___ Material provided ___
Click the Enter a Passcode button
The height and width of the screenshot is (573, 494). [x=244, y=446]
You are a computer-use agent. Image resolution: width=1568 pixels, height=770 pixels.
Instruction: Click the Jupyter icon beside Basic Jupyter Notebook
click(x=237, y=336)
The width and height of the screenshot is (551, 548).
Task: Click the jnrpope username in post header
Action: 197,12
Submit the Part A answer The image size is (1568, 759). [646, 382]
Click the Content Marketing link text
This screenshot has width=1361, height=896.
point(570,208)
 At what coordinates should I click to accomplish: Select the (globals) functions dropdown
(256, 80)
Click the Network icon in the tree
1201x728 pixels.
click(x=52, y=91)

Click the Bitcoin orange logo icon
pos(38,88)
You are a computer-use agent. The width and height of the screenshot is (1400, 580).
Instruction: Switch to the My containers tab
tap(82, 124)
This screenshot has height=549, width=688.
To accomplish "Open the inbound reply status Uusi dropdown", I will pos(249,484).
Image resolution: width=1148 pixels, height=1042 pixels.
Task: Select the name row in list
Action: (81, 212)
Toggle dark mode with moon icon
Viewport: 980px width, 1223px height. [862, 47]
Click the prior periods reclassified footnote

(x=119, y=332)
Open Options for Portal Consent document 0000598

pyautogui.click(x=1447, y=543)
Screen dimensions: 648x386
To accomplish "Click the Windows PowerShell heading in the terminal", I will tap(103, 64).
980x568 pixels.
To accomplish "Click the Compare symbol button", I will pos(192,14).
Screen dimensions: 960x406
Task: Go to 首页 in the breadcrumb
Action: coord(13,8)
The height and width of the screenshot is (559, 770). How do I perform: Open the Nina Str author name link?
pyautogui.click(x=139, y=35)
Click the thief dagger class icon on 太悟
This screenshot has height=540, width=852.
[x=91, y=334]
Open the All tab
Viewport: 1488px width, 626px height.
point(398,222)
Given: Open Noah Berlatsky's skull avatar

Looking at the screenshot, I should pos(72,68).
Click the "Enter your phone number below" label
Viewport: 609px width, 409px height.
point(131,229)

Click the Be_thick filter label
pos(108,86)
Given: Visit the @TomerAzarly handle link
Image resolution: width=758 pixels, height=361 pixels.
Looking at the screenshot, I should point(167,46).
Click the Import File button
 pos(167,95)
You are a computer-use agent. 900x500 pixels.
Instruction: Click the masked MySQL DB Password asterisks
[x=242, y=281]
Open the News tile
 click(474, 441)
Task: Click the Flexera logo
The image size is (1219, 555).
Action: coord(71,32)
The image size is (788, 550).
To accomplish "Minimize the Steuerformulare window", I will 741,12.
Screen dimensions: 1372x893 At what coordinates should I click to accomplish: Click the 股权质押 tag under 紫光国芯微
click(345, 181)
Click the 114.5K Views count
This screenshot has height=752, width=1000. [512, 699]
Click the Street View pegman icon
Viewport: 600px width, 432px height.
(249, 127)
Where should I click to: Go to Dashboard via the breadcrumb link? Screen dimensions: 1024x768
___
Each entry above is to be set down again in exactly the same words.

* Answer space
Click the Enter a Passcode button
The height and width of the screenshot is (573, 494). [x=244, y=446]
You are a computer-use agent. Image resolution: width=1568 pixels, height=770 pixels.
Instruction: Click the Jupyter icon beside Basic Jupyter Notebook
click(x=237, y=336)
The width and height of the screenshot is (551, 548).
Task: Click the jnrpope username in post header
Action: 197,12
Submit the Part A answer The image size is (1568, 759). [646, 382]
Click the Content Marketing link text
This screenshot has width=1361, height=896.
point(570,208)
 At what coordinates should I click to accomplish: Select the (globals) functions dropdown
(256, 80)
Click the Network icon in the tree
1201x728 pixels.
click(x=52, y=91)

Click the Bitcoin orange logo icon
pos(38,88)
You are a computer-use agent. The width and height of the screenshot is (1400, 580).
Instruction: Switch to the My containers tab
tap(82, 124)
This screenshot has height=549, width=688.
To accomplish "Open the inbound reply status Uusi dropdown", I will pos(249,484).
Image resolution: width=1148 pixels, height=1042 pixels.
Task: Select the name row in list
Action: (81, 212)
Toggle dark mode with moon icon
Viewport: 980px width, 1223px height. [862, 47]
Click the prior periods reclassified footnote

(x=119, y=332)
Open Options for Portal Consent document 0000598

pyautogui.click(x=1447, y=543)
Screen dimensions: 648x386
To accomplish "Click the Windows PowerShell heading in the terminal", I will tap(103, 64).
980x568 pixels.
To accomplish "Click the Compare symbol button", I will pos(192,14).
Screen dimensions: 960x406
Task: Go to 首页 in the breadcrumb
Action: coord(13,8)
The height and width of the screenshot is (559, 770). How do I perform: Open the Nina Str author name link?
pyautogui.click(x=139, y=35)
Click the thief dagger class icon on 太悟
This screenshot has height=540, width=852.
[x=91, y=334]
Open the All tab
Viewport: 1488px width, 626px height.
point(398,222)
Given: Open Noah Berlatsky's skull avatar

Looking at the screenshot, I should pos(72,68).
Click the "Enter your phone number below" label
Viewport: 609px width, 409px height.
point(131,229)

Click the Be_thick filter label
pos(108,86)
Given: Visit the @TomerAzarly handle link
Image resolution: width=758 pixels, height=361 pixels.
Looking at the screenshot, I should point(167,46).
Click the Import File button
 pos(167,95)
You are a computer-use agent. 900x500 pixels.
Instruction: Click the masked MySQL DB Password asterisks
[x=242, y=281]
Open the News tile
 click(474, 441)
Task: Click the Flexera logo
The image size is (1219, 555).
Action: coord(71,32)
The image size is (788, 550).
To accomplish "Minimize the Steuerformulare window", I will 741,12.
Screen dimensions: 1372x893 At what coordinates should I click to accomplish: Click the 股权质押 tag under 紫光国芯微
click(345, 181)
Click the 114.5K Views count
This screenshot has height=752, width=1000. [512, 699]
Click the Street View pegman icon
Viewport: 600px width, 432px height.
(249, 127)
Where should I click to: Go to Dashboard via the breadcrumb link? Screen dimensions: 1024x768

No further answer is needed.